One of the difficulties in giving a construction to this act, is in ascertaining the sense in which the legislature has employed the term color of title, as the basis upon which the statute can operate to produce a bar to a recovery. We are, however, aided to a limited extent, in ascertaining that intention, from the latter portion of the enacting clause of the section itself, which, by its terms, confines it to paper title. That clause excludes all verbal agreements and equitable titles, not supported by paper or written title. This then excludes the presumption that the legislature in employing this language, intended it to embrace color of title, in the broad sense which is necessary to define the extent and nature of a possession, relied upon to bar a recovery under the twenty years limitation laws. *511Courts have held almost every description of claim in such cases sufficient for that purpose. But in those cases, the statute does not require that the entry should be made under color of title, but a mere claim of right on the part of the occupant suffices to the extent of his actual occupancy. Had the act declared, that the holder of color of title, paying taxes as required by this law, should be adjudged to be the holder of the legal title to the extent and according to the purport of his color of title, agreement for a title, or claim of title, then the act might be construed to embrace every kind of title or claim, which has been held to be color under the twenty years limitation laws ; but that construction is excluded by the terms of the act itself.
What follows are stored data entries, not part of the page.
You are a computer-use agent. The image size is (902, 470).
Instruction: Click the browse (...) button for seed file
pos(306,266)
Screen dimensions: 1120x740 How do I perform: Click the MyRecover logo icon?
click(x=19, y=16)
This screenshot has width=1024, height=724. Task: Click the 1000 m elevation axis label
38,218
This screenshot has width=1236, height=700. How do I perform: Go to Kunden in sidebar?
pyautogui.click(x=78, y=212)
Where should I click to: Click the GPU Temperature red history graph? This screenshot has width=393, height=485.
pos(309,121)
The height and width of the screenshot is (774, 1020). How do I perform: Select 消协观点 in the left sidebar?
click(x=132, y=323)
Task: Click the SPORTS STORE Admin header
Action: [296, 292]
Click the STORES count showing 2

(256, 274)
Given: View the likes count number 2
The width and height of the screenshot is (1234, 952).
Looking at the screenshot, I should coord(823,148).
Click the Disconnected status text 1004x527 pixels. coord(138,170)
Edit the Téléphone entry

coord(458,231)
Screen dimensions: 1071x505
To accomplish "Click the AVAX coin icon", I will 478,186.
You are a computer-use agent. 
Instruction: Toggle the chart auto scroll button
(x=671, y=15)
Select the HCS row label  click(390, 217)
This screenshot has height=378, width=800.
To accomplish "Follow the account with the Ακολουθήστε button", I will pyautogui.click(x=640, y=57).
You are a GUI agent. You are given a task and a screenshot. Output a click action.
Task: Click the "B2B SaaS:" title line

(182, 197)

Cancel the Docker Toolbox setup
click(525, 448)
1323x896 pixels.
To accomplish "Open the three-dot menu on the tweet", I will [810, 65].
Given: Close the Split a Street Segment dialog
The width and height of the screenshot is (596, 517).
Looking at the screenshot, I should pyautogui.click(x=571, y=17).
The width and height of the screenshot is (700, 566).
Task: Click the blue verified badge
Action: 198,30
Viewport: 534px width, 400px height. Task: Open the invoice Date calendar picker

What is the purport of the certificate of purchase of land at a tax sale, or of a title based on an agreement for the purchase of land ? They do not purport to pass any title, either in fee, remainder, reversion, a term of years, or any other estate. They only purport to give the holder a right to have the title agreed to be sold, at the expiration of the time agreed upon, and upon the performance of the conditions and covenants they may contain. To confine such a title according to its purport, would only be to make the instrument valid, by curing defects which it might contain. This could not have been the intention of the legislature in adopting this enactment. It will then ■become necessary to ascertain what is the meaning of the term color. Stephens, in his treatise on Pleadings, 241, 2nd Bond, ed., defines it to mean, an apparent, or prima facie right, and refers to Hatton v. Morse, 3 Salk. 273, which fully supports the definition. Chitty PL, vol. 1, 557, and 3 Black. Com. 309, are to the same effect. And this is the definition given by all law lexicographers. The legislature having excluded the broadest and most comprehensive sense of the term, must have intended to use it in the sense in which it is defined by these authorities, when they confine it to paper or written color of title. If so, the instrument relied upon as color must purport on its face to convey title. The deed or other instrument relied upon, must apparently transfer title to the holder. Not that the title should purport, when traced back to its source, to be an apparently legal and valid title, but the instrument under which the occupant holds, and upon which he relies, must itself profess to convey a title to the grantee. The fact, that under this section, the person relying upon the statutory bar, is required to have the color of title, while the eighth section has provided for claim and color of title, to our minds is significant in the determination of this question. In this section, no protection is given to a person having claim of title less than color.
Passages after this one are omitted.